# [OT] Gentoo Pub (con novita')

## fedeliallalinea

Ciao Ragazzi vorrei organizzare un nuovo incontro. Dove? Ancora a Manno ma stavolta ci sono delle novita', forse avremo un'aula e l'accesso internet. Prima pero' vorrei sottolineare quel forse perche' pelon's ha domandato se era possibile fare questo nella mia ex scuola (lui lavora ancora li) e gli hanno risposto che hanno bisogno di sapere il numero approssimativo dei partecipanti (e non e' detto che se lo sanno ci lasciano). Io e pelon's possiamo metterci solo la nostra garanzia alla scuola ma la decisione finale non spetta noi.

Fatta la premessa, se avremo l'aula, l'incontro sarebbe il 16 e 17 aprile a Manno (Ticino CH) nell'istituto della supsi. 

Ho anche parlato con fabioFVZ del velug e questo mercoledi' proporra' la questione nel suo lug. 

Gli argomenti trattati saranno gentoo e  magari potremmo dare anche supporto ad allievi della scuola ad installare gentoo se vogliono. Inoltre si potrebbe anche fare una riunione dei gechi dal vivo se la presenza dei socio ordinari e simpatizzanti lo permettera'.

*Dati forniti*.
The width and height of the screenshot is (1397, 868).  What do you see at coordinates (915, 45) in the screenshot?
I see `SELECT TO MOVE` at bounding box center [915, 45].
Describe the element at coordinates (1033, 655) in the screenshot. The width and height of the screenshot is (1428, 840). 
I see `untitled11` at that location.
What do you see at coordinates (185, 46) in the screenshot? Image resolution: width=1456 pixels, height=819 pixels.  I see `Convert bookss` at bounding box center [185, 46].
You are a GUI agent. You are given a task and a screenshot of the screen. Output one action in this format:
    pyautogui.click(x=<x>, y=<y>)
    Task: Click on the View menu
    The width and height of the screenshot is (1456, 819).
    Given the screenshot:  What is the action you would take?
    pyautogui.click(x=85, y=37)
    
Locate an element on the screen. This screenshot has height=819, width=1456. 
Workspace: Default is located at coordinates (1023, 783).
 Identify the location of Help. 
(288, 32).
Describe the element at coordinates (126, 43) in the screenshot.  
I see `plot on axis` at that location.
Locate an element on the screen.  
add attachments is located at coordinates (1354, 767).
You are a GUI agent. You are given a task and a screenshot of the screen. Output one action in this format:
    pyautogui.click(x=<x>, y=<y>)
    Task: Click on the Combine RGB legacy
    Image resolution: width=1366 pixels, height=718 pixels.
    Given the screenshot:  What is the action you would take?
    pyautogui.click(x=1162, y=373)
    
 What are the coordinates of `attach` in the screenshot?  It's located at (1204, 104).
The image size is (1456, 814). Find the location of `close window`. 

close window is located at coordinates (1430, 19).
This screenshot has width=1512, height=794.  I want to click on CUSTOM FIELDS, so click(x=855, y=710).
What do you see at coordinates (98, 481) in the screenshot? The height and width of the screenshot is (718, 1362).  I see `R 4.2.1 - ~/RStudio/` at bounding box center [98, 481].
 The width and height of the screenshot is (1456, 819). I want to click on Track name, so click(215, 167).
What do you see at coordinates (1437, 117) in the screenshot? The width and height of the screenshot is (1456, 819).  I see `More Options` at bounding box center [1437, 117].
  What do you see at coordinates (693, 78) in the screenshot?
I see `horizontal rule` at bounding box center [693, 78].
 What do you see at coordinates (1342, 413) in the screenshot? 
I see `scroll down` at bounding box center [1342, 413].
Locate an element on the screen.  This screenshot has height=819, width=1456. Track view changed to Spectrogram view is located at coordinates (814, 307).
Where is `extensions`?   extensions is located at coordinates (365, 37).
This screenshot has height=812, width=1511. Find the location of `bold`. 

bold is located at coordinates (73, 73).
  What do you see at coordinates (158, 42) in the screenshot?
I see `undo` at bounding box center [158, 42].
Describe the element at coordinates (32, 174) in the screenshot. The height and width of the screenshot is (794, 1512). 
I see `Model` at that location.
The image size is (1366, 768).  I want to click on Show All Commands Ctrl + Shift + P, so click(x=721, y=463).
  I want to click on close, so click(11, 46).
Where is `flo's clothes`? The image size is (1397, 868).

*Cosa fare*. Nel messaggio sul Gentoo Pub, perché chi scrive insiste sul «forse» quando parla dell'aula e dell'accesso a internet? Spiegalo in una o due frasi.

*Risposta*. La scuola, a cui pelon's ha chiesto se si poteva fare l'incontro lì, vuole prima sapere quante persone circa parteciperanno, e anche dopo non è detto che dia il permesso. Chi scrive e pelon's possono offrire solo la loro garanzia, ma la decisione finale non spetta a loro.